# [Brano fornito]
▬▬▬▬▬▬

Davvero interessante la recente ricerca Auser (curata da Claudio Falasca) Vivere la longevità. L’invecchiamento attivo nella transizione demografica per un welfare generativo, che approfondisce con grande ricchezza di dati un tema di crescente centralità nella società italiana (ma anche europea e mondiale, almeno per i Paesi più ricchi): quale ruolo per la popolazione anziana nell’attuale situazione demografica, sociale ed economica.
Il principale pregio del presente Report (che merita una lettura attenta, nelle sue oltre 180 pagine) è la capacità di tenere insieme le diverse dimensioni della condizione anziana, analizzandole sia rispetto allo scenario presente, sia nelle prospettive future.
Si parla così di pensionamento, di invecchiamento attivo, di promozione della salute e di sostegno alla vulnerabilità/non autosufficienza, di politiche pubbliche ma anche di comportamenti economici (“silver economy”, risparmi, consumi), all’interno di una prospettiva unitaria che rimanda al protagonismo delle persone over 65, considerate non “a fine corsa”, ma cittadini attivi, con risorse rilevanti per la propria vita individuale e nelle proprie relazioni familiari e sociali.

▬▬▬▬▬▬

# [Dati mostrati]
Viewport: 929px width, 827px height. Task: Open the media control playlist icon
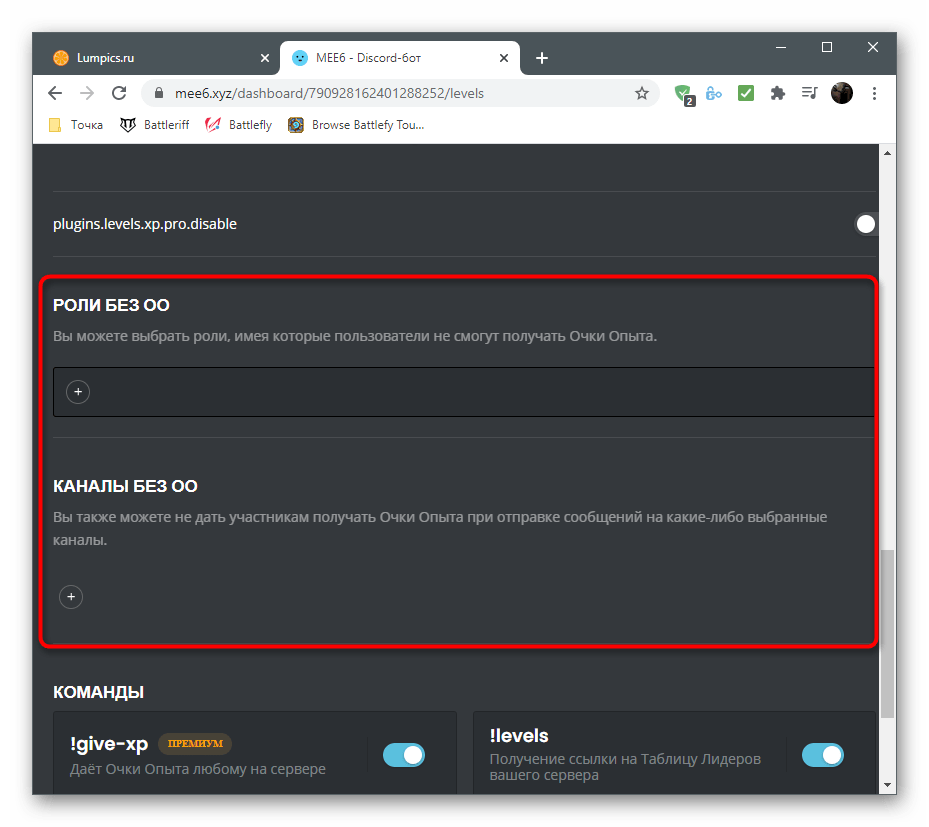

▬▬▬▬▬▬

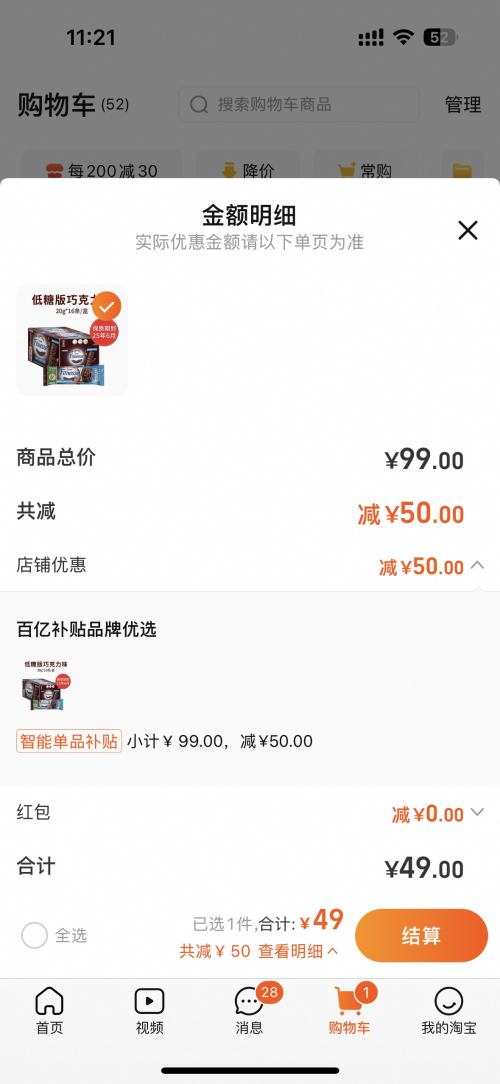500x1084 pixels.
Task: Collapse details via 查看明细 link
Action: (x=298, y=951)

▬▬▬▬▬▬

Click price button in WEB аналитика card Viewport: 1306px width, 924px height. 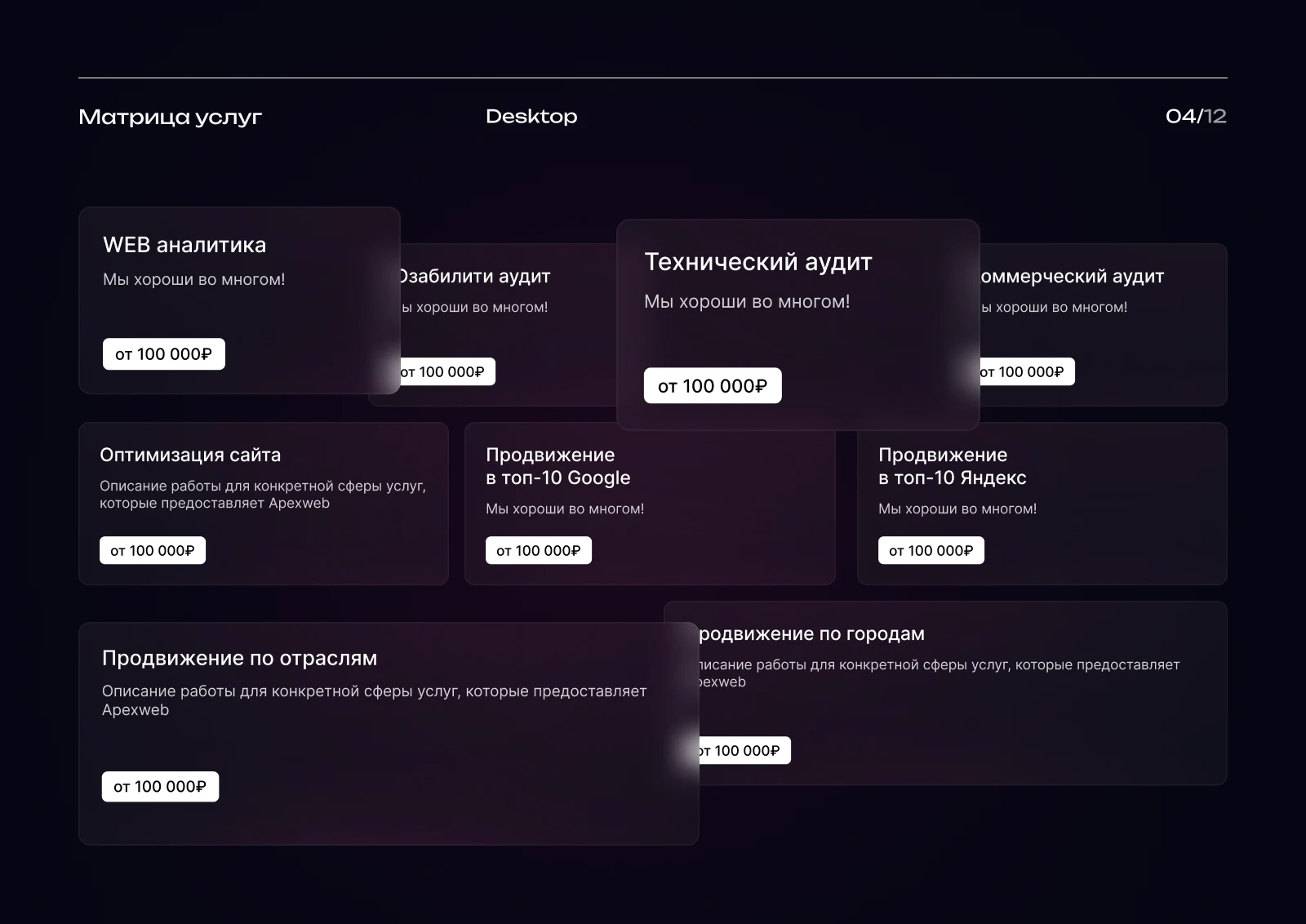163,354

▬▬▬▬▬▬

# [Obiettivi]
**A)** Nel brano, quali argomenti compaiono nell'elenco che inizia con "Si parla così di"? Elencali tutti.
**B)** Quali righe delle voci contengono la stringa "Task"? Elencale tutte, tenendo conto di maiuscole e minuscole.
Il brano e le voci sono materiali distinti.

# [Soluzioni qui sotto]
**A)**
- pensionamento
- invecchiamento attivo
- promozione della salute
- sostegno alla vulnerabilità/non autosufficienza
- politiche pubbliche
- comportamenti economici

**B)**
Viewport: 929px width, 827px height. Task: Open the media control playlist icon
Task: Collapse details via 查看明细 link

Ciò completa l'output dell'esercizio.